This Is Nothing

Insane Graduate School Edition

11/03/2008

The suspense, she’s a-killin’ me!

Sometimes I get too emotionally involved in my lab work. Things fail and I feel like a failure. I add the wrong thing to the wrong tube and I question why I’m here. . . but this emotional investment is paltry compared to the upcoming presidential election. Folks, I’m just ready for this election cycle to be over. I mean, if I try to imagine the other candidate winning, I just sit in slack-jawed horror. It will make me question the world I live in. I won’t freaking move to Canada because I think that will just make things worse: if we all leave, we just brain-drain the country. Ugh. I just need it to be over.

On perfume:
After a long stint perfume-less, I’ve been looking for something not from Bath and Bodyworks that would be nice for fall. I’m sure it sounds a bit silly, but I just wanted something a little more grown-up. A little sexier and more sophisticated.

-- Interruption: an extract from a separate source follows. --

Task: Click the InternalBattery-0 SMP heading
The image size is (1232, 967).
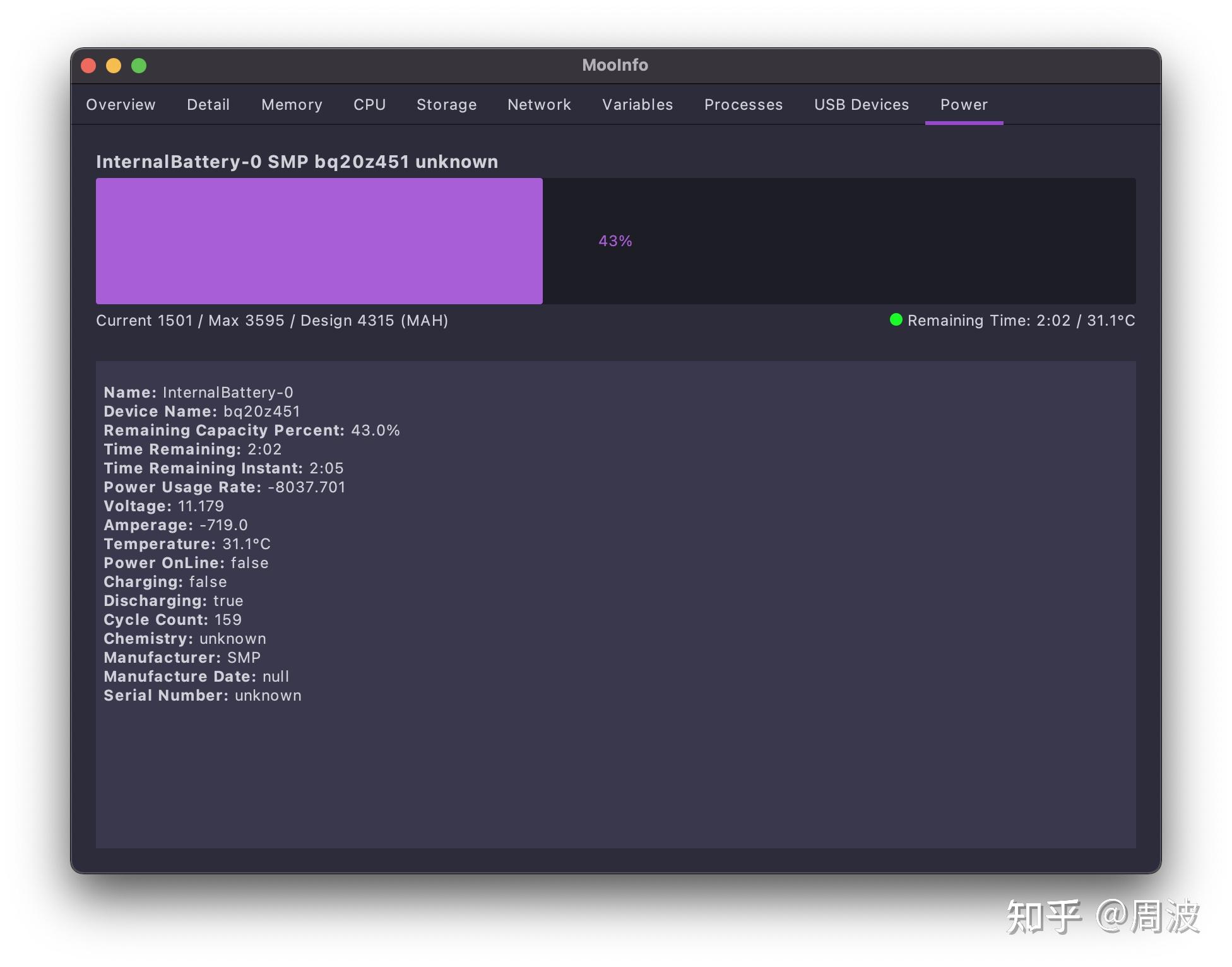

I of course tumbled into a run of internet research on perfumes, becoming obsessed with the blot “Now Smell This.” I even ordered some samples of some niche fragrances that sounded good: more spicy-herbal with a bit of incense. Well, bless Andy for putting up with me smelling like some sort of sauna/wood kiln all weekend. I’d tried several promising leads at the Macy’s perfume counter, like Ralph Lauren’s “Notorious” and “Gucci by Gucci” which smelled good, but a little too much of one thing or another. In the end, I went to Anthropologie, my “god I wish I had the money to buy everything here” store and tried out tons of perfumes there. I would go over to the shelf, spray something on an unused spot on my arm, and then walk a loop around the store smelling it. I eventually settled in on Sula’s “Stiletto Musk” which sounds more dangerous than it actually is: a nice spicy, musky smell that doesn’t wear me. And for a fraction of the cost of all the other options out there. I feel smart AND sophisticated. Hah!

On living:
My current reading has been a workbook on dealing with anxiety and stress, and it’s been fascinating and slightly life-changing. The basic gist is this: instead of avoiding stressful thoughts and situations (which is nearly impossible) you let yourself confront the thoughts and then let them go. They don’t get to run your life. It’s pretty much the same message as “Feel the Fear, and Do it Anyway” which I couldn’t get through because it was kindof simpering and overly self-helpy. This workbook is nice because the message is: what you feel won’t ever go away, but it doesn’t have to stop you from living. You can still move forward if you’re carrying anxiety. And when you take the focus off avoiding anxiety, you start focusing on what IS important to you. It made me realize there are a lot of things I’ve put on hold or stopped enjoying because I’ve been living with the constant guilt and anxiety that I should be working harder, that soon I will be found out as an imposter who somehow tricked everyone into thinking she was a scientist. These fears won’t go away—they haven’t in the last 5 years at least—and frankly I bet even when I stop being a grad student they’ll just adopt a new talking point. But I am definitely fed up with those thoughts running my life. Darn it.